Would somebody please help me parse this.

I am reading a book by P.R.P. Hoole: Smart Antennas and Signal
Processing. In Chapter 2.9.3 Inverse Doppler effect in the near-field
region I have found the following statement:

"The Doppler frequency shift depends on the distance between the
source and the observation point. Hence the radial and tangential
electric field (magnetic field) components of the electromagnetic
radiation exhibit different Doppler frequency shifts. The Doppler
frequency shift of the radial eelctric field component is given by:
(nasty formula #1). The Doppler frequency shift of the tangential
component electric field component is given by: (nasty formula #2)."
and later "..it is seen that when the scatterer is approaching the
transmitter the Doppler frequency should increase. But from Fig 2.12
it is also seen that very close to the transceiver the Doppler
frequency shift is actually decreasing. This is the so-called inverse
Doppler effect. ... It is seen that the maximum Doppler frequency
shift of the radial field component varies erratically with velocity.
A similar inverse Doppler effect is exhibited by the tangential
electric field component as well. In imaging moving objects in the
near-field region, this inverse Doppler effect has to be taken into
consideration in the imaging routines.."

Does anybody know what this is about?

robert egri wrote:

Would somebody please help me parse this.
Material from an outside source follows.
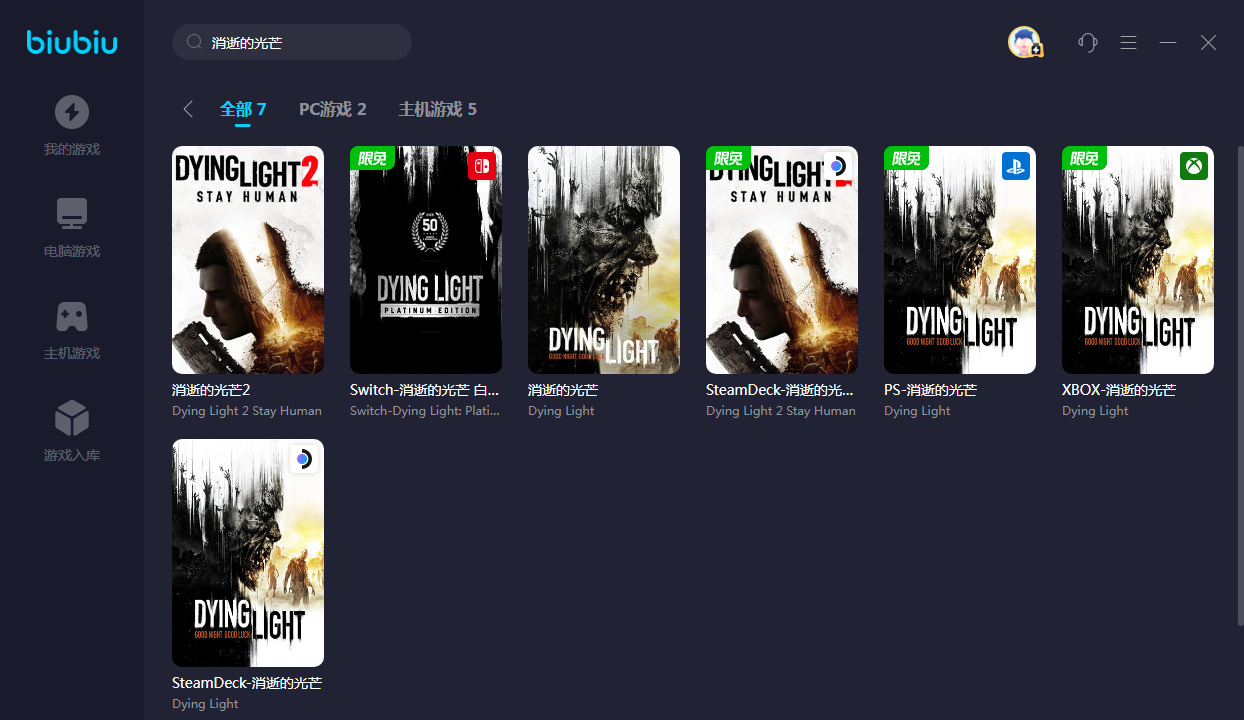
Task: Switch to the 全部 7 tab
Action: click(243, 109)
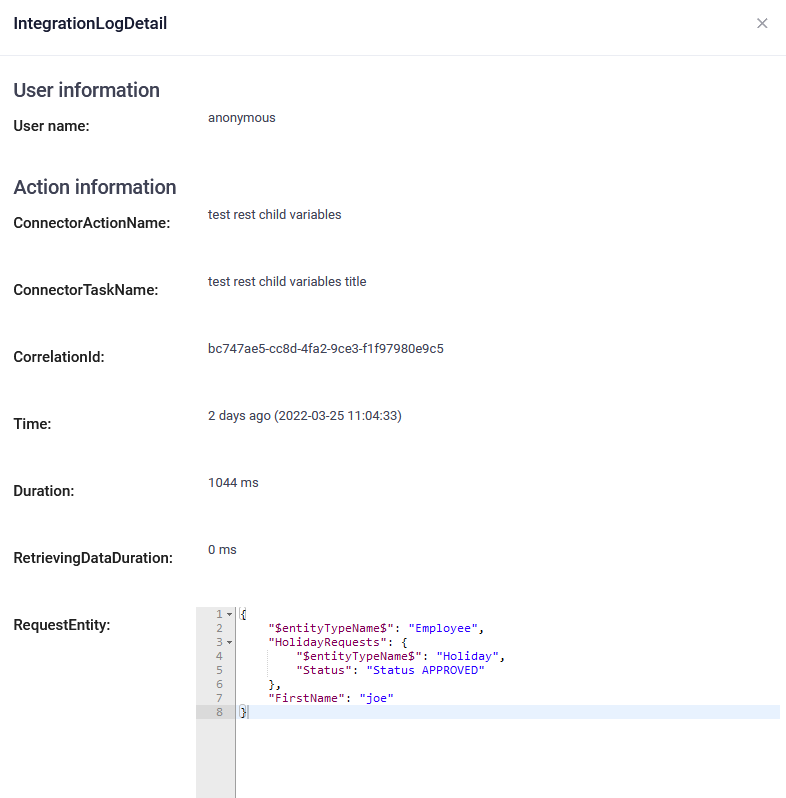Collapse the HolidayRequests block fold arrow

coord(229,642)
I am reading a book by P.R.P. Hoole: Smart Antennas and Signal
Processing. In Chapter 2.9.3 Inverse Doppler effect in the near-field
region I have found the following statement:

"The Doppler frequency shift depends on the distance between the
source and the observation point. Hence the radial and tangential
electric field (magnetic field) components of the electromagnetic
radiation exhibit different Doppler frequency shifts. The Doppler
frequency shift of the radial eelctric field component is given by:
(nasty formula #1). The Doppler frequency shift of the tangential
component electric field component is given by: (nasty formula #2)."
and later "..it is seen that when the scatterer is approaching the
transmitter the Doppler frequency should increase. But from Fig 2.12
it is also seen that very close to the transceiver the Doppler
frequency shift is actually decreasing. This is the so-called inverse
Doppler effect. ... It is seen that the maximum Doppler frequency
shift of the radial field component varies erratically with velocity.
A similar inverse Doppler effect is exhibited by the tangential
electric field component as well. In imaging moving objects in the
near-field region, this inverse Doppler effect has to be taken into
consideration in the imaging routines.."

Does anybody know what this is about?

Interesting Papers
http://www.google.com/search?q=%22ne...se+doppler%22+

"robert egri" wrote in message
. ..
Would somebody please help me parse this.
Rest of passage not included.